Aubrac, whose spectacular rescue from captivity in 1943 was turned into a popular film, died on Tuesday evening at a military hospital in Paris, his family said.

These heroes of the shadows who saved France's honour at a time when it seemed lost are disappearing one after the other, President Nicolas Sarkozy said in a statement. We have a duty to keep the memory alive in the heart of our collective memory.

Aubrac's wife, Lucie, herself a resistance fighter who organised her husband's escape in 1943, died in 2007.

Aubrac was one of a group of underground fighters arrested in June 1943 by Klaus Barbie, feared head of the Gestapo in Lyon, alongside Resistance organiser Jean Moulin, who was tortured and killed.

Lucie organised an attack on a German truck transporting her husband and other Resistance members, and Aubrac managed to escape.

The couple fled to London, but Aubrac's parents, whom he had tried unsuccessfully to convince to leave for Switzerland, were arrested in France, deported and died at the Auschwitz camp.

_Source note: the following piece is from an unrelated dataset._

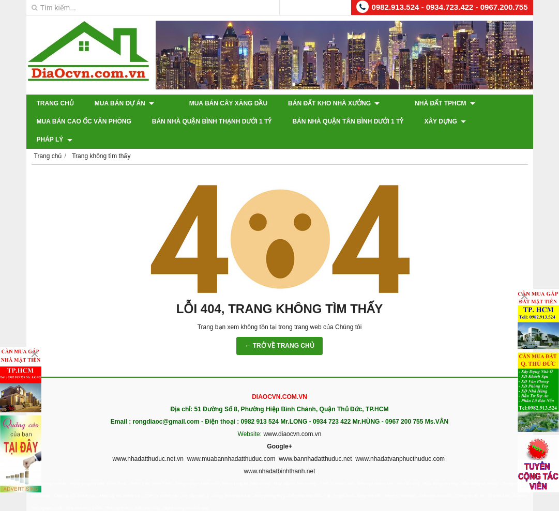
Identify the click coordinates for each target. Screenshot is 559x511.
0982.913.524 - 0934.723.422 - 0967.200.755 (450, 7)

Born Raymond Samuel in 1914 into a Jewish merchant family, Aubrac became a civil engineer before studying at the Massachusetts Institute of Technology and Harvard University in the 1930s.

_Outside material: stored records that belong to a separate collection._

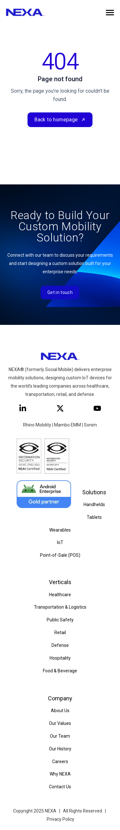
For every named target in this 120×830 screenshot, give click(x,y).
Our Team (60, 736)
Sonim (90, 424)
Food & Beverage (60, 670)
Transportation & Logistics (60, 607)
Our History (60, 748)
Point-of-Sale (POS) (60, 555)
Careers (60, 761)
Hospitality (60, 658)
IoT (60, 542)
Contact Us (60, 786)
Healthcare (60, 594)
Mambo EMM (67, 424)
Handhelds (94, 504)
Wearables (60, 530)
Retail (60, 632)
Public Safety (60, 619)
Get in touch (60, 292)
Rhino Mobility (37, 424)
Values (63, 723)
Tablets (94, 517)
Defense (60, 645)
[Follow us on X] (60, 408)
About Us (60, 710)
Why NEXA (60, 773)
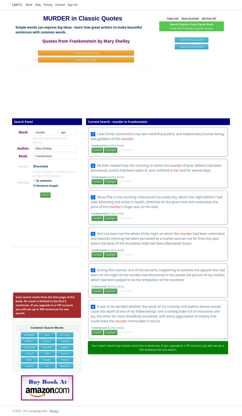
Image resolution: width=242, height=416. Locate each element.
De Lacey (65, 334)
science (29, 365)
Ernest (64, 353)
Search (45, 195)
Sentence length (45, 186)
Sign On (73, 5)
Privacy (48, 5)
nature (47, 359)
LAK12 (17, 4)
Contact (60, 5)
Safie (47, 334)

Influenced by Marxism, the young Aubrac and his wife joined the fledging Resistance against the Nazis and the collaborationist French Vichy government in 1940, helping to found a network in unoccupied southern France.

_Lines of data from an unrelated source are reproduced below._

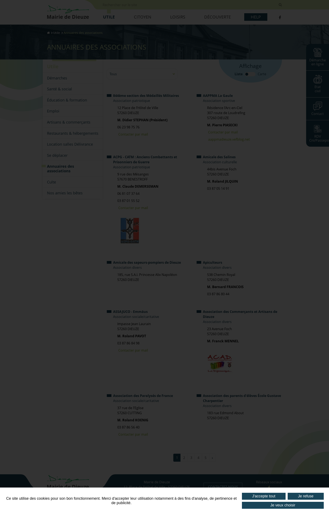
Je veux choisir (282, 505)
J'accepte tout (263, 496)
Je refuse (305, 496)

France has always been keen to play up the role of the Resistance, and draw a veil over its collaboration with Nazi Germany.

THE LAST GREAT WITNESS

General Charles de Gaulle, the exiled leader of the Free French Forces, called on citizens to resist in a radio address from London in 1940, exhorting them not to lose hope.

From the first day, from that appeal by De Gaulle on June 18, 1940, saying that losing a battle didn't mean we had lost the war, only one thing guided us: optimism, a belief in what we were doing and that we could change things, Aubrac told Le Monde newspaper in a March interview at his home.

Resistance members disrupted occupying German forces through sabotage and guerrilla warfare, blowing up bridges and rail tracks, disseminating clandestine information, and providing intelligence and aid to Allied forces, which were preparing a massive maritime invasion for D-Day, June 6, 1944.

The Aubracs helped launch an underground newspaper called Liberation.

The president of the Sons and Daughters of Deported Jews of France, Serge Klarsfeld, hailed Aubrac as the last great actor and last great witness of the Resistance.

They were a legendary couple, Klarsfeld told BFM-TV. They were exceptional people.

During the Vietnam War, Aubrac served as an intermediary between U.S. forces and the North Vietnamese under Ho Chi Minh, who had befriended the couple two decades earlier.